## TEKS YANG DISEDIAKAN
__________

- Instagram @kejaripacitan
Buntut Jaksa Azam Gelapkan Uang Barang Bukti Kasus Robot Trading, Kejagung Klarifikasi Pencopotan Kajari Jakbar Hendri Antoro
Jakarta, tvOnenews.com - Kejagung kembali angkat bicara soal kasus dugaan penggelapan uang barang bukti senilai Rp11,7 miliar yang melibatkan Jaksa Kejaksaan Negeri (Kejari) Jakarta Barat, Azam Akhmad Akhsya, yang kini berbuntut panjang.
Untuk diketahui, Azam didakwa dengan pasal berlapis karena diduga menggelapkan uang hasil pengembalian dari kasus investasi bodong Robot Trading Fahrenheit.
Pada sidang di Pengadilan Tipikor Jakarta Pusat, Kamis lalu, jaksa penuntut umum membeberkan bahwa uang tersebut seharusnya dikembalikan kepada para korban, tetapi justru ditarik dan disalahgunakan oleh Azam.
Ia disebut menggunakan jabatannya untuk memeras, menerima suap, dan bersekongkol dengan sejumlah pengacara guna menilap dana korban.
Nama dua advokat, Bonafisius Gunung dan Oktavianus Setiawan, ikut terseret dalam perkara ini dan kini juga berstatus terdakwa.
“Bahwa uang yang diterima oleh terdakwa dari saksi Oktavianus Setiawan, saksi Bonifasius Gunung, dan saksi Brian Erik First Anggitya melalui rekening BNI Cabang Dukuh Bawah atas nama Andi Rianto dengan jumlah seluruhnya sekitar Rp11,7 miliar,” ujar jaksa dalam pembacaan dakwaan.
Kasus yang ditangani Azam berawal dari perkara investasi bodong yang menjerat terdakwa Jendry Susanto pada 15 Juli 2022. Dari perkara itu, terdapat 30 barang bukti berupa uang dalam berbagai mata uang, mulai dari dolar Singapura, ringgit Malaysia, baht Thailand, hingga rupiah, dengan total mencapai puluhan miliar rupiah.
Sejumlah kelompok korban menunjuk beberapa pengacara untuk mewakili mereka. Bonafisius Gunung menjadi kuasa hukum dari Wahyu, koordinator 68 korban, dengan total kerugian Rp 39,35 miliar.
Dalam kesepakatan awal, Bonafisius dijanjikan 50 persen dari nilai kerugian apabila berhasil memenangkan perkara.
Sementara itu, advokat Oktavianus Setiawan mewakili 761 korban yang tergabung dalam Solidaritas Investor Fahrenheit, dengan nilai kerugian mencapai Rp 261,8 miliar.
Ia juga dijanjikan fee sebesar 50 persen dari hasil pengembalian uang yang diperoleh. Namun di luar pendampingan resmi tersebut, Oktavianus diduga bertindak curang dengan mengaku sebagai pengacara bagi 137 korban lain dari kelompok Bali yang mengalami kerugian sekitar Rp 80 miliar.

__________

## INFORMASI
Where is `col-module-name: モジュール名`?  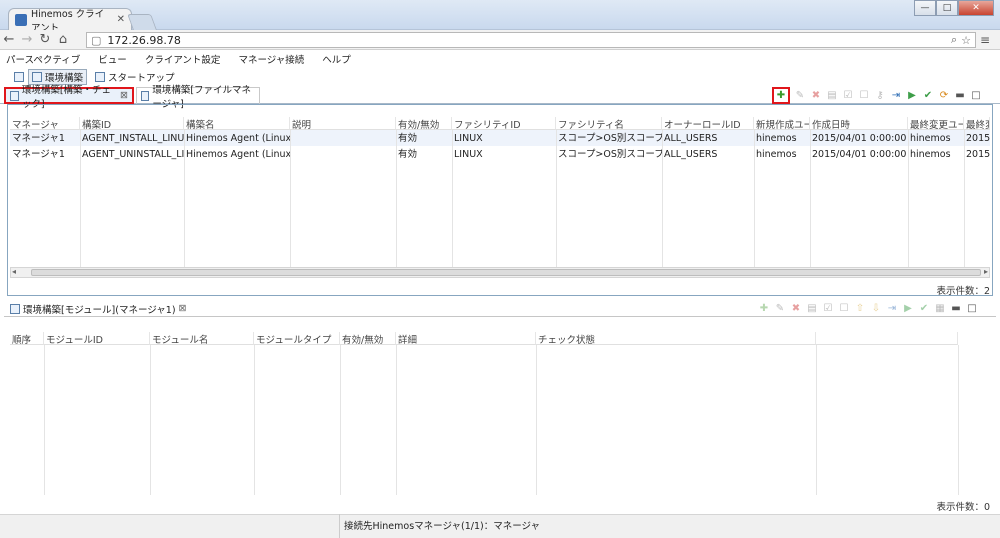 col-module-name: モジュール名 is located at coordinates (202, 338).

__________

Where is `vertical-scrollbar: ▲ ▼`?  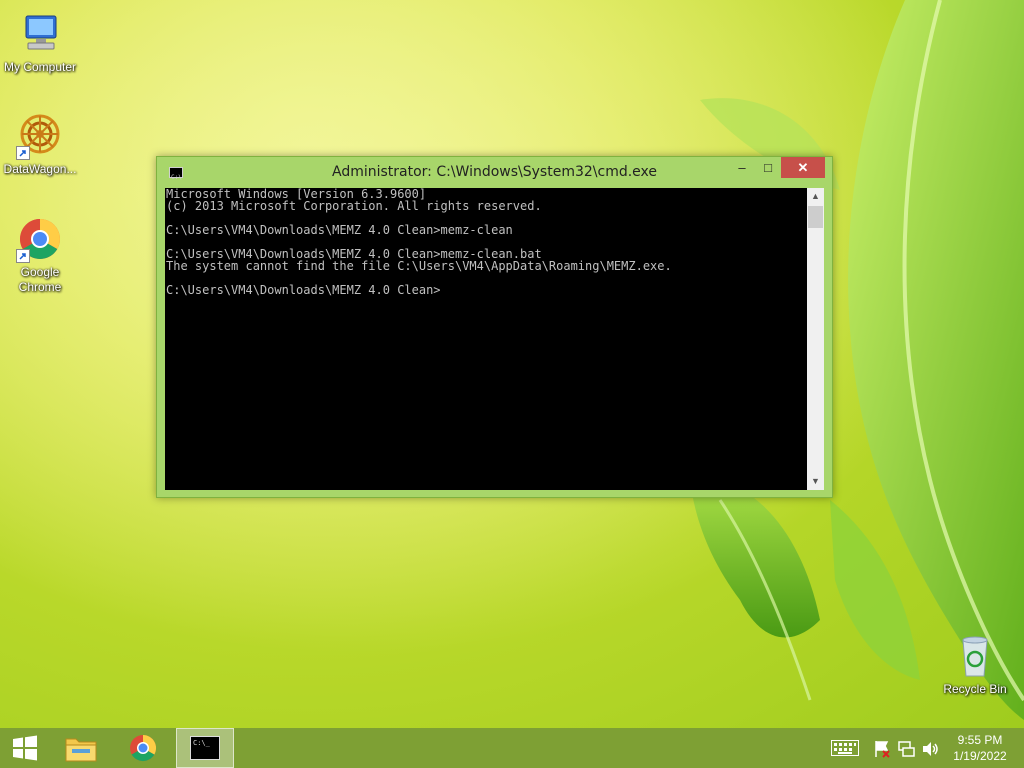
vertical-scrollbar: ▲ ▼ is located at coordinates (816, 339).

__________

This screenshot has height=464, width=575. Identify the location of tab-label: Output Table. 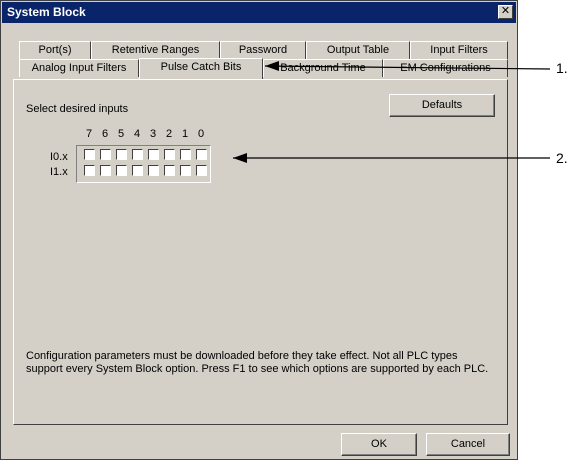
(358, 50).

__________

## YANG HARUS DIKERJAKAN
[1] Tuliskan ulang bagian teks berita tentang kasus Jaksa Azam, mulai dari "- Instagram @kejaripacitan" sampai "kini berbuntut panjang.", tanpa mengubah satu kata pun.
[2] Dalam teks berita tentang kasus Jaksa Azam, berapa jumlah korban yang tergabung dalam Solidaritas Investor Fahrenheit dan diwakili Oktavianus Setiawan?

## KUNCI JAWABAN
[1]
- Instagram @kejaripacitan
Buntut Jaksa Azam Gelapkan Uang Barang Bukti Kasus Robot Trading, Kejagung Klarifikasi Pencopotan Kajari Jakbar Hendri Antoro
Jakarta, tvOnenews.com - Kejagung kembali angkat bicara soal kasus dugaan penggelapan uang barang bukti senilai Rp11,7 miliar yang melibatkan Jaksa Kejaksaan Negeri (Kejari) Jakarta Barat, Azam Akhmad Akhsya, yang kini berbuntut panjang.

[2] 761 korban.